__DESCRIPTION OF THE TASK__: Rewrite the records below, swapping each occurrence of "Screen dimensions" for "Screen size" and leaving everything else untouched.

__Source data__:

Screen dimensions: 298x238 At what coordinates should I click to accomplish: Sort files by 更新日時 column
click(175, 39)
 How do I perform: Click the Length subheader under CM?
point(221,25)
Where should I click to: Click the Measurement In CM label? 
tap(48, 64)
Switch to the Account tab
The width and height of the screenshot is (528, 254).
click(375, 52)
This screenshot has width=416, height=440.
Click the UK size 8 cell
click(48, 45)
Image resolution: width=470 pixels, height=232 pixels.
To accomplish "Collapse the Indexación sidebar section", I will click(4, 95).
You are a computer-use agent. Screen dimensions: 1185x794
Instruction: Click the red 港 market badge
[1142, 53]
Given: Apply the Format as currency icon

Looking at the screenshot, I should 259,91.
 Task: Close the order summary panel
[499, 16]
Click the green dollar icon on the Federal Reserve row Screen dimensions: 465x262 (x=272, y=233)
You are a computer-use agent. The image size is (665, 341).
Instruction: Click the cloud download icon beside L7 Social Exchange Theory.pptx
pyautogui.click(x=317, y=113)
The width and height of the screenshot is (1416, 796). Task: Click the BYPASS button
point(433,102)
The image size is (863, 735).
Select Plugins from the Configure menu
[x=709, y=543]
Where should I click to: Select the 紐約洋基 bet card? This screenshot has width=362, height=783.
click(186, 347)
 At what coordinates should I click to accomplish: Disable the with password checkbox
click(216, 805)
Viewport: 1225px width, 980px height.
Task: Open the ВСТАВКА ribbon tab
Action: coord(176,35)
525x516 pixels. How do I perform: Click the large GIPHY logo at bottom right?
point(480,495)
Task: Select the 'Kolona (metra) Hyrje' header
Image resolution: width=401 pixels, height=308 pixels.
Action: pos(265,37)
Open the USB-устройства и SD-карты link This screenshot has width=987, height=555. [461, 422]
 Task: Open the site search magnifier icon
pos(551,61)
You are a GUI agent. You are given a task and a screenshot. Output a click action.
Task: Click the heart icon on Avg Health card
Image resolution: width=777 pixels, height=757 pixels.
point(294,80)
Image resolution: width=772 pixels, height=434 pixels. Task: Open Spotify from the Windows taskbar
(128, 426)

__SOLUTION__:
Screen size: 298x238 At what coordinates should I click to accomplish: Sort files by 更新日時 column
click(175, 39)
 How do I perform: Click the Length subheader under CM?
point(221,25)
Where should I click to: Click the Measurement In CM label? 
tap(48, 64)
Switch to the Account tab
The width and height of the screenshot is (528, 254).
click(375, 52)
This screenshot has width=416, height=440.
Click the UK size 8 cell
click(48, 45)
Image resolution: width=470 pixels, height=232 pixels.
To accomplish "Collapse the Indexación sidebar section", I will click(4, 95).
You are a computer-use agent. Screen size: 1185x794
Instruction: Click the red 港 market badge
[1142, 53]
Given: Apply the Format as currency icon

Looking at the screenshot, I should 259,91.
 Task: Close the order summary panel
[499, 16]
Click the green dollar icon on the Federal Reserve row Screen size: 465x262 (x=272, y=233)
You are a computer-use agent. The image size is (665, 341).
Instruction: Click the cloud download icon beside L7 Social Exchange Theory.pptx
pyautogui.click(x=317, y=113)
The width and height of the screenshot is (1416, 796). Task: Click the BYPASS button
point(433,102)
The image size is (863, 735).
Select Plugins from the Configure menu
[x=709, y=543]
Where should I click to: Select the 紐約洋基 bet card? This screenshot has width=362, height=783.
click(186, 347)
 At what coordinates should I click to accomplish: Disable the with password checkbox
click(216, 805)
Viewport: 1225px width, 980px height.
Task: Open the ВСТАВКА ribbon tab
Action: coord(176,35)
525x516 pixels. How do I perform: Click the large GIPHY logo at bottom right?
point(480,495)
Task: Select the 'Kolona (metra) Hyrje' header
Image resolution: width=401 pixels, height=308 pixels.
Action: pos(265,37)
Open the USB-устройства и SD-карты link This screenshot has width=987, height=555. [461, 422]
 Task: Open the site search magnifier icon
pos(551,61)
You are a GUI agent. You are given a task and a screenshot. Output a click action.
Task: Click the heart icon on Avg Health card
Image resolution: width=777 pixels, height=757 pixels.
point(294,80)
Image resolution: width=772 pixels, height=434 pixels. Task: Open Spotify from the Windows taskbar
(128, 426)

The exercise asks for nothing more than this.